The analysis of the literature first and foremost leads to the conclusion that increasing emphasis must be placed by the scientific community on the clinical relevance of studies intended to prove the concept of the applicability of vibrational spectroscopic techniques for clinical diagnostic applications. The exclusion criterion of <25 participants per group (disease and control) neglects many valuable fundamental and proof of concept studies[Citation1,Citation13,Citation21–27]. However, credible prospects of clinical translation can only be based on credible statistical analyses.

The predominance of biofluid based studies is also noteworthy. They are spatially homogeneous in their liquid form, or, as measured using the increasingly popular technique of ATR, the spatial inhomogeneity of dried droplets is automatically integrated in a single measurement. Time consuming and computationally demanding spatial imaging/mapping therefore is not required, as it is for tissue. Lower cost, portable/miniaturized IR and Raman instrumentation has become increasingly available, potentially for point-of-care diagnostics, and it is therefore not surprising that the past 5 years have seen significant activity toward the commercialization of biofluid based diagnostic techniques, supported in some cases by health economics studies to demonstrate the feasibility of clinical translation. In histo/cytological applications, progress toward the realization of clinical translation has advanced less rapidly.

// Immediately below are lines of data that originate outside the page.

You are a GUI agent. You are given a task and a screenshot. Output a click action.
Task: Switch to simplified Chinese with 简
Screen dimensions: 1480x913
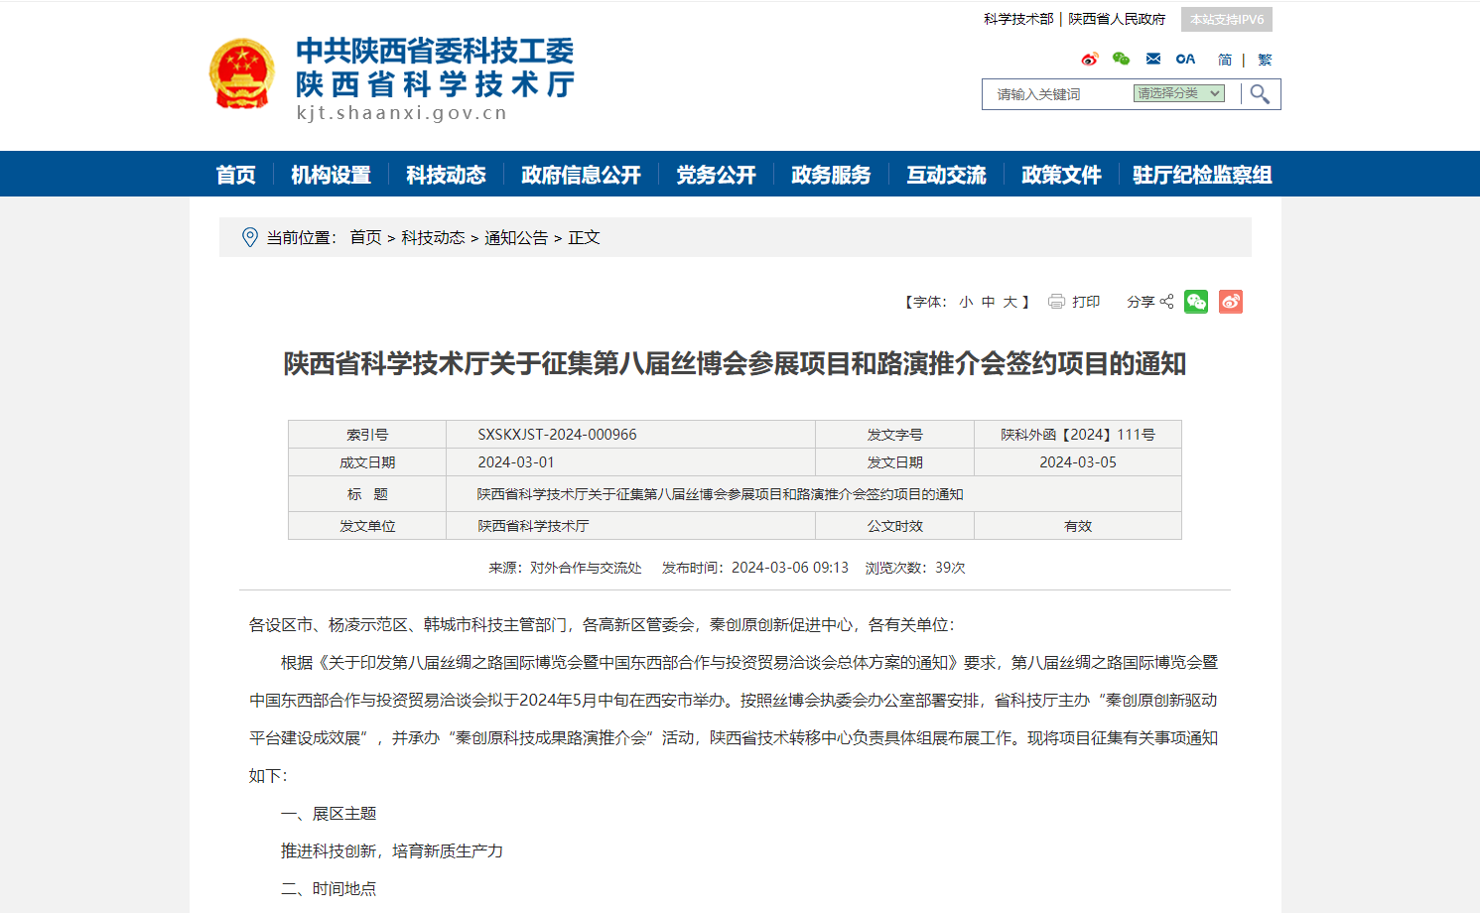(1224, 59)
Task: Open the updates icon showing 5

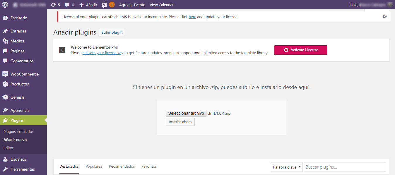Action: tap(55, 5)
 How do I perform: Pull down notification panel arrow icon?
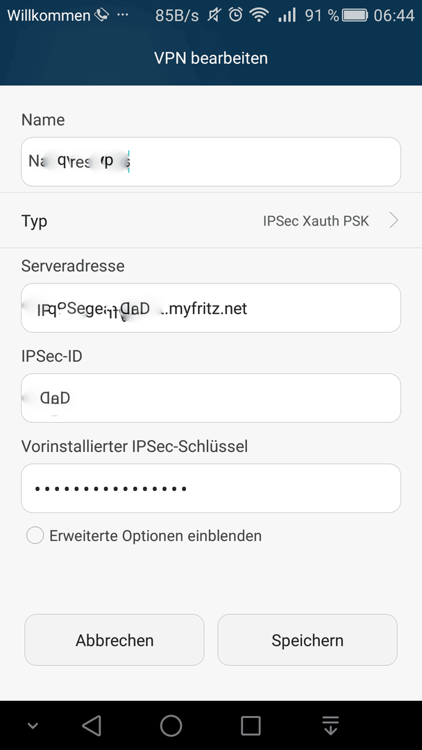coord(330,725)
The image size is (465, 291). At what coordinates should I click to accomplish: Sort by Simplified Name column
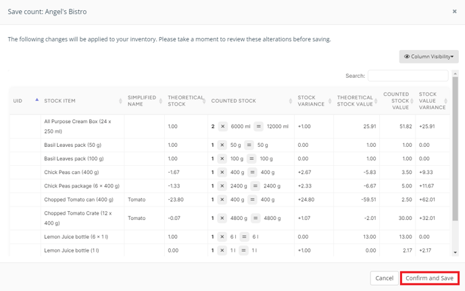145,101
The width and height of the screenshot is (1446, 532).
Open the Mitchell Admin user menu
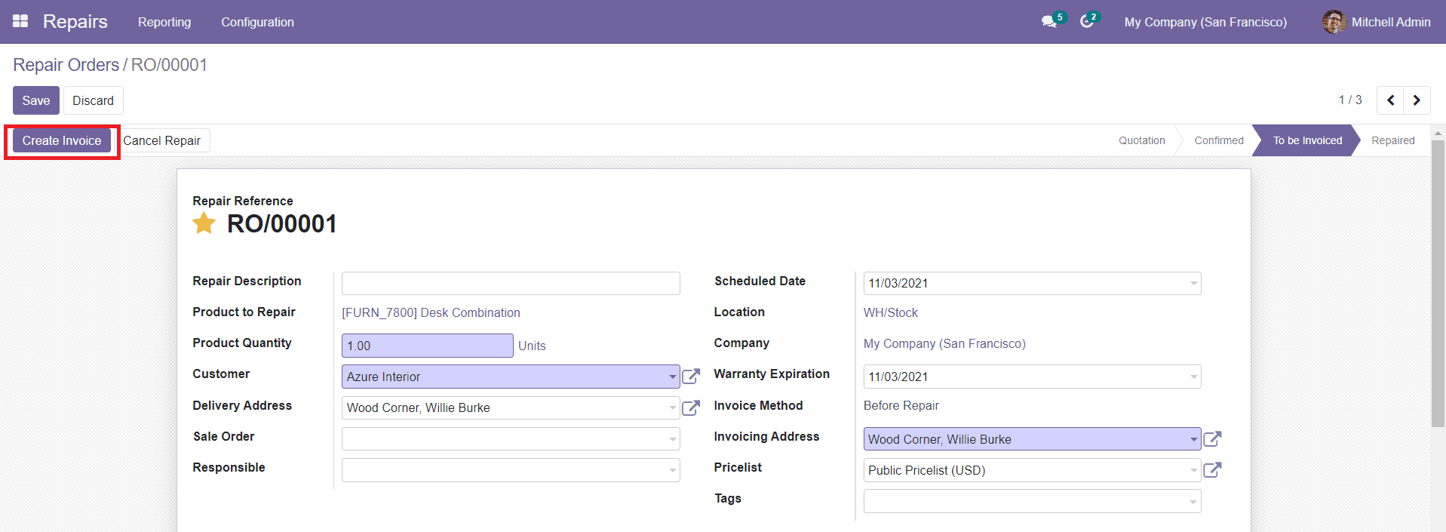[x=1377, y=22]
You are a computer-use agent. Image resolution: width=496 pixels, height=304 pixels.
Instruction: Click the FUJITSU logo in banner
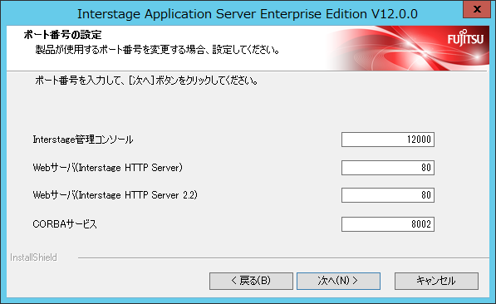click(465, 38)
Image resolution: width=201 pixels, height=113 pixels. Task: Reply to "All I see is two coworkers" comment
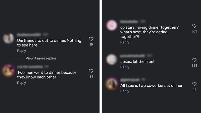[125, 91]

Although the proof-of-concept has been demonstrated, in many cases, with clinically relevant cohorts, feasibility in terms of clinical workflow and health economics may rely on emerging and further instrumental and data processing developments, to reduce acquisition and analysis times.

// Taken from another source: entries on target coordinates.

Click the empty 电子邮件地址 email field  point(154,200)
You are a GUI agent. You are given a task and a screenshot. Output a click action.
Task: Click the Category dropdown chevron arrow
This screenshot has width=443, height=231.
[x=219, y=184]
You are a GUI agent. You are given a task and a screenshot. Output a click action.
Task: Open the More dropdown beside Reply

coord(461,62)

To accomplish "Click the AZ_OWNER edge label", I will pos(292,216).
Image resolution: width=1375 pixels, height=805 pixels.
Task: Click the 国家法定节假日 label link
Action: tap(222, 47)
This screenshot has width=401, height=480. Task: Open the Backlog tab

Increasing bibliometric attention has been mostly given to disease diagnostics which highlights the need for further large-scale studies into the latter clinical applications. Nevertheless, continuous advancements in the field will undoubtedly shed light on these applications in the years to come.

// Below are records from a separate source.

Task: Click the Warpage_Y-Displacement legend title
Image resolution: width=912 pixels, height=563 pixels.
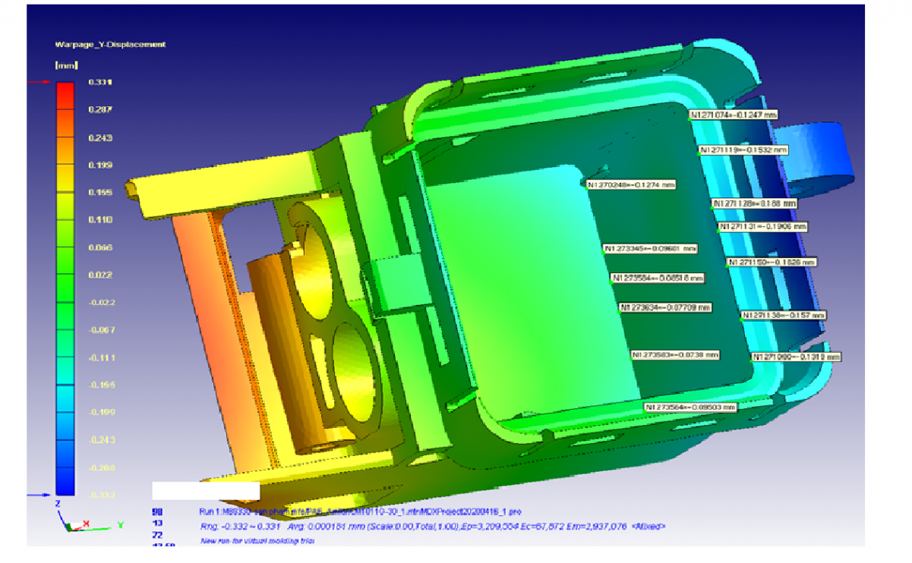Action: (109, 44)
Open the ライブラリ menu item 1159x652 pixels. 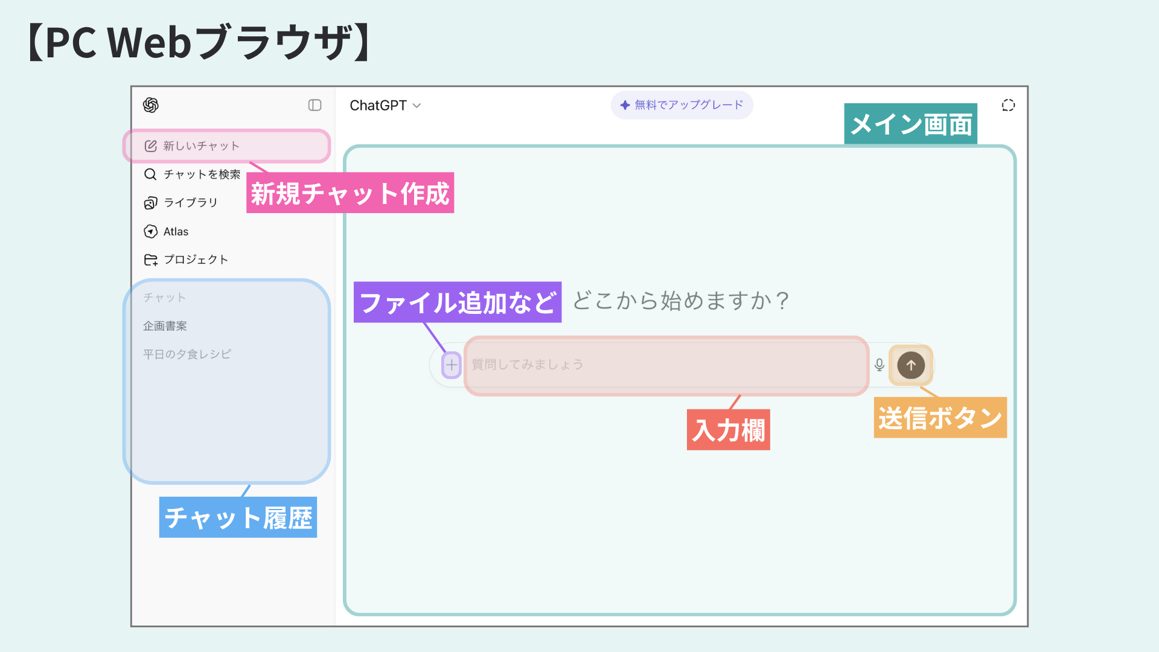point(191,203)
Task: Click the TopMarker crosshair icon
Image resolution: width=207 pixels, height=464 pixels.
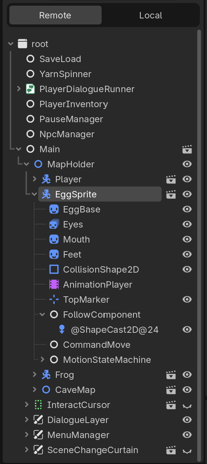Action: click(54, 300)
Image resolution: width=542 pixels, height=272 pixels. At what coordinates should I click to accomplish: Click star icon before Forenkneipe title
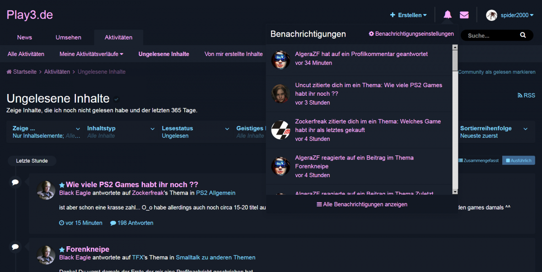point(62,249)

Herein, we have reported human studies of mid-IR and Raman spectroscopy investigating cancer and infectious diseases since 2015. Although the potential of such technologies in these diseases has been demonstrated, larger emphasis should be placed on the requirements for clinical translation. Standardization of study design and protocols, collaborations between the scientific, medical and industrial community, as well as randomized clinical trials are all of imminent importance for the translation of promising analytical tools into the clinic. This review has also considered the health economics of vibrational spectroscopy in the clinical arena and presented successful startup companies with a clinical focus.